* **TASK TO COMPLETE**
Look through the entries for the string "computer", and copy each line that holds it.

* **DATA FOR PROCESSING**
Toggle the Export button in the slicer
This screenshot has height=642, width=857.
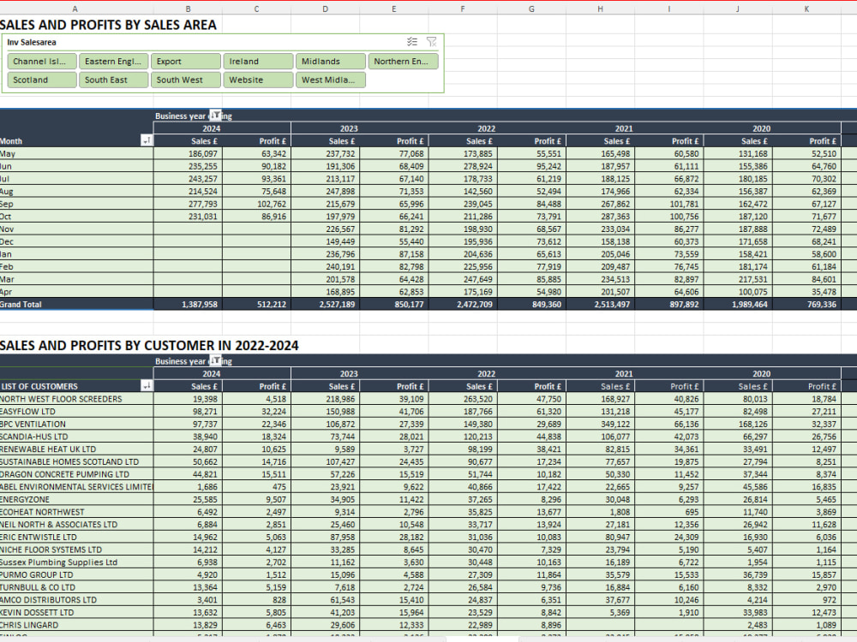tap(185, 61)
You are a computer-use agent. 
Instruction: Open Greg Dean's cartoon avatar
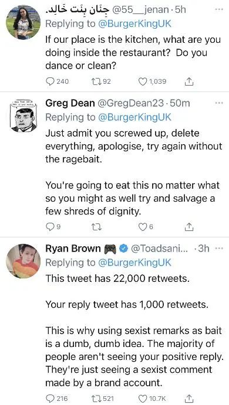[x=23, y=115]
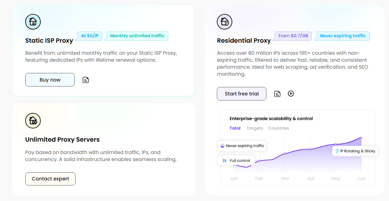
Task: Switch to the Targets chart tab
Action: [x=255, y=128]

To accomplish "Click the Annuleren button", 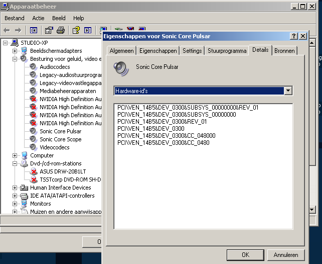I will pyautogui.click(x=286, y=254).
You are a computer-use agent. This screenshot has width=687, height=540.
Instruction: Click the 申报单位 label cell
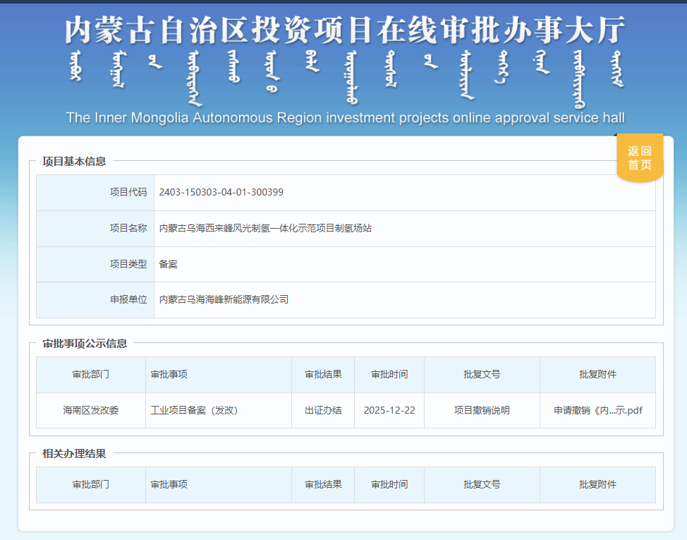click(x=128, y=299)
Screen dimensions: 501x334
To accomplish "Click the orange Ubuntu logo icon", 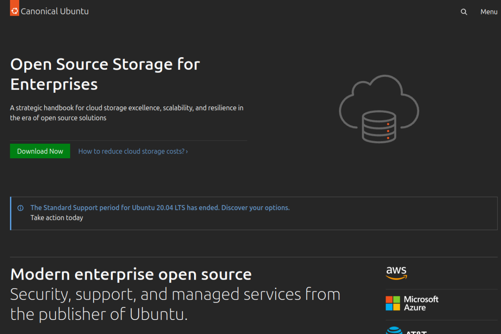I will click(x=14, y=11).
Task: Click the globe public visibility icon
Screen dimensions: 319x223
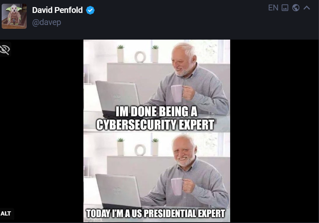Action: tap(296, 8)
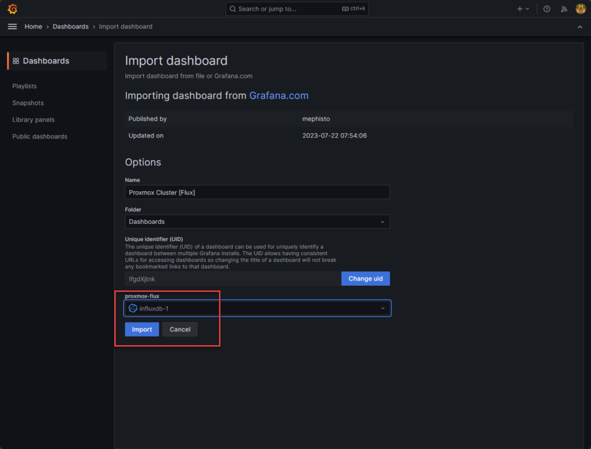
Task: Open the hamburger navigation menu
Action: click(12, 26)
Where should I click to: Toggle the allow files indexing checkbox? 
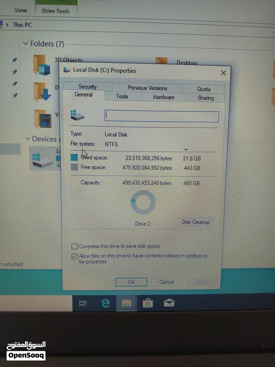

* **REPLY**
You are a computer-use agent. 
You are a computer-use agent. This screenshot has width=687, height=540.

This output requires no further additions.